==== Document segment ====

But it is not true, as contended by the appellee, that the character of the defamation whether per se or only per quod must be determined solely by reference to the words actually used.

Insofar as the cause of action is concerned, the only practical difference between words which are actionable per se and those which are actionable only per quod (that is, only upon an allegation and proof of special damage) lies in the proof of the resulting injury.

"In the case of words actionable per se, their injurious character is a fact of common notoriety, established by the general consent of men, and the court consequently takes judicial notice of it. They necessarily import damage, and therefore in such cases general damages need not be pleaded or proved, but are conclusively presumed to result; nor need special damage be shown in order to sustain the action. * * * Words actionable only per quod are those whose injurious effect must be established by due allegation and proof." 33 Am.Jur., Libel and Slander, Section 5, page 40.

If the defamatory remarks have the effect of imputing to the person defamed any of the conduct or characteristics defined above as "actionable per se," then it makes no difference whether such defamation is accomplished directly by words which prima facie impute such conduct or characteristics, or by indirection the injury to the reputation of the person defamed is the same in either case and the same damages must be presumed to result therefrom. In the latter case that is, if the words have the slanderous meaning alleged, not by their own intrinsic force, but by reason of the existence of some extraneous fact or facts, the plaintiff must set them out in the "inducement." And, as stated in Newell on Slander and Libel, 4th Ed., Section 529, page 574: "The fact then must be averred in a traversable form, with a proper colloquium, to wit, an averment that the words in question are spoken of and concerning such usage, or report, or fact, whatever it is, which gives the words, otherwise indifferent, the particular defamatory meaning imputed to them. Then the word `meaning' or `innuendo' is used with great propriety and effect in connecting the matter thus introduced by averments and colloquia with the particular words laid, showing their identity, and drawing what is now the legal inference *498 from the whole declaration, including the averments and colloquia, that such was, under the circumstances thus set out, the meaning of the words used."

====

**Problems to work on:**
a – Rewrite the defamation passage starting with "But it is not" and going on through "the resulting injury.", putting "respondent" in place of "appellee".
b – According to the defamation passage, why do general damages not need to be pleaded or proved when words are actionable per se? Answer in one to three sentences.
c – Continue the court's discussion of defamation from the point where the passage stops.
The records are separate material and have no connection to the defamation passage.

==== Information given ====

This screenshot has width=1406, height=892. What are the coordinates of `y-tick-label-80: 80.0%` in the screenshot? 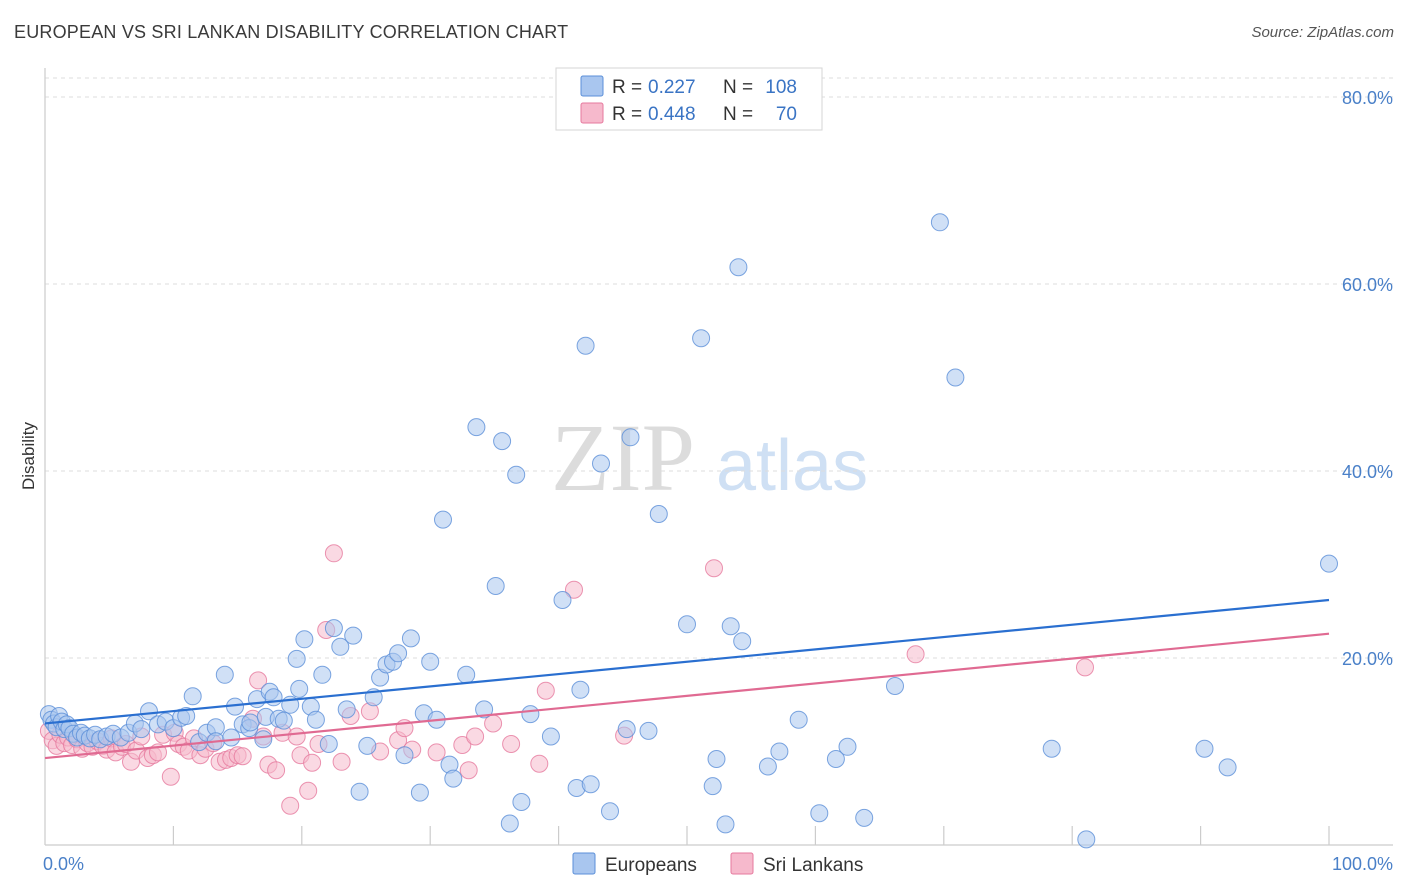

====
==== Information given ====

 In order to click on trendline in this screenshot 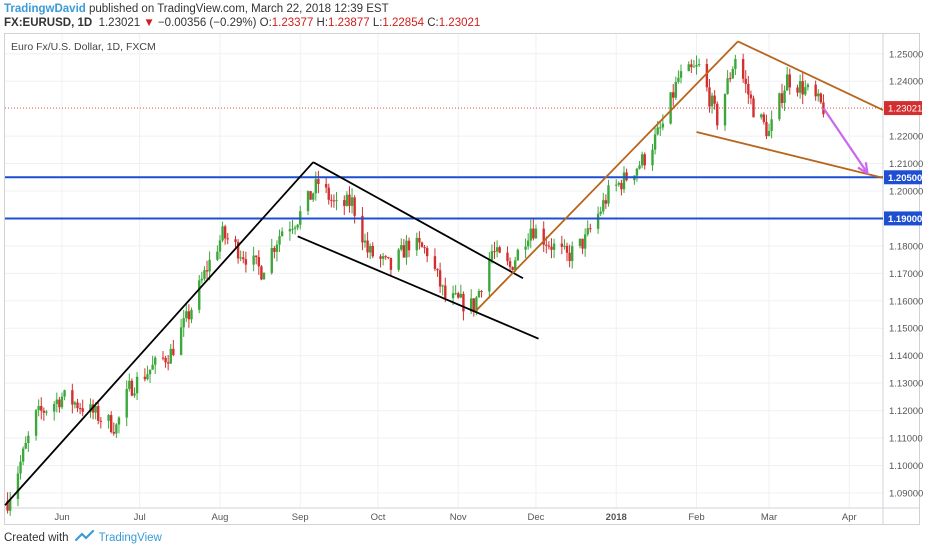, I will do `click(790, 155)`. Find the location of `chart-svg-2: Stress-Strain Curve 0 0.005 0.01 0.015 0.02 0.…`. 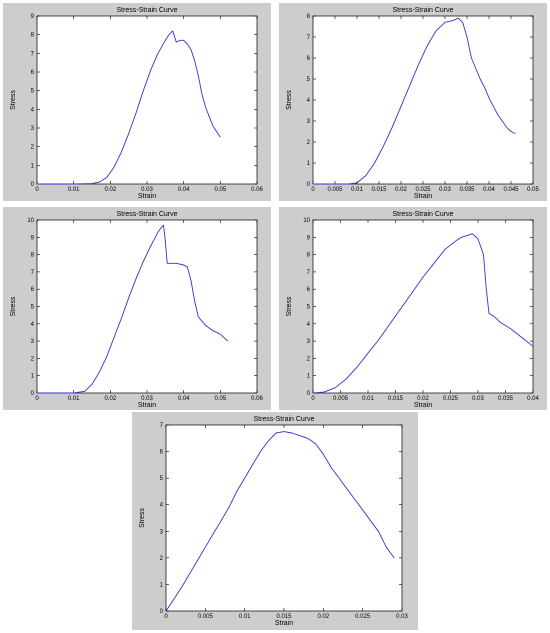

====
==== Information given ====

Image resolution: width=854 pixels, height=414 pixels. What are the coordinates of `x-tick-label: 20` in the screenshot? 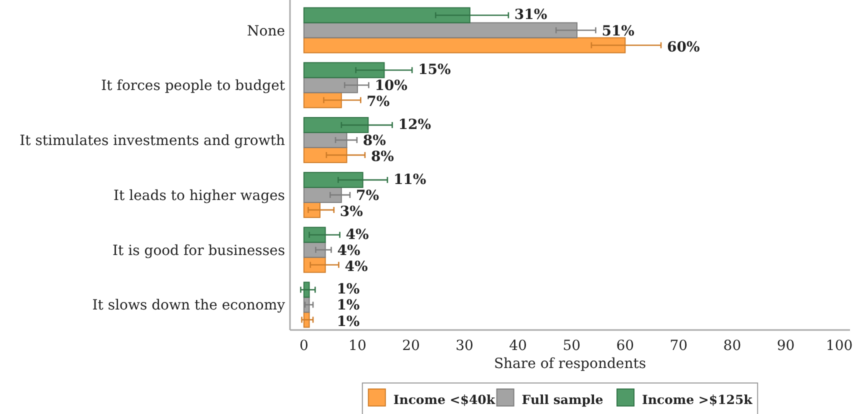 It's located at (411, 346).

====

**Answers to this exercise:**
a –
But it is not true, as contended by the respondent, that the character of the defamation whether per se or only per quod must be determined solely by reference to the words actually used.

Insofar as the cause of action is concerned, the only practical difference between words which are actionable per se and those which are actionable only per quod (that is, only upon an allegation and proof of special damage) lies in the proof of the resulting injury.

b – The injurious character of such words is a fact of common notoriety, established by general consent, so the court takes judicial notice of it. Because the words necessarily import damage, general damages are conclusively presumed to result.

c –
Innuendo may be "properly used to point the meaning of the words alleged to have been spoken, in view of the occasion and circumstances, whether appearing in the words themselves, or extraneous prefatory matters alleged in the declaration." McLaughlin v. Fisher, 136 Ill. 111, 116, 24 N.E. 60, 62. And as stated in Mishkin v. Roreck, 202 Misc. 653, 115 N.Y.S.2d 269, 274: "Should there be some unexpressed base and vile meaning to words superficially innocent, innuendo may be supplied to give the full impact of the accusation."

If, then, the effect of the decision of this court in Commander v. Pedersen, 116 Fla. 148, 156 So. 337, is as contended by appellee that is, that "words that are not on their face defamatory per se cannot be aided by innuendoes and extrinsic facts and circumstances, so as to make them defamatory or slanderous per se" then we hereby recede from that portion of our opinion in Commander v. Pedersen, supra; and we hold that even though the full impact of an alleged defamatory communication must be shown by allegations of inducement, colloquium and innuendo, it is nonetheless actionable per se, without the necessity of showing special damage, if the defamation falls within any of the classifications above noted.

In the instant case, the allegation that the plaintiff was a "stoop", with the innuendo "meaning thereby a person who picks up race track tickets off the ground and attempts to cash them in as his own purchased tickets," is not such a defamation as falls within the above definition of words actionable per se, so that, in the absence of an allegation of special damage, the plaintiff failed to state a cause of action.

For the reasons stated, the judgment appealed from should be and it is hereby

Affirmed.

ROBERTS, C.J., and MATHEWS and DREW, JJ., concur.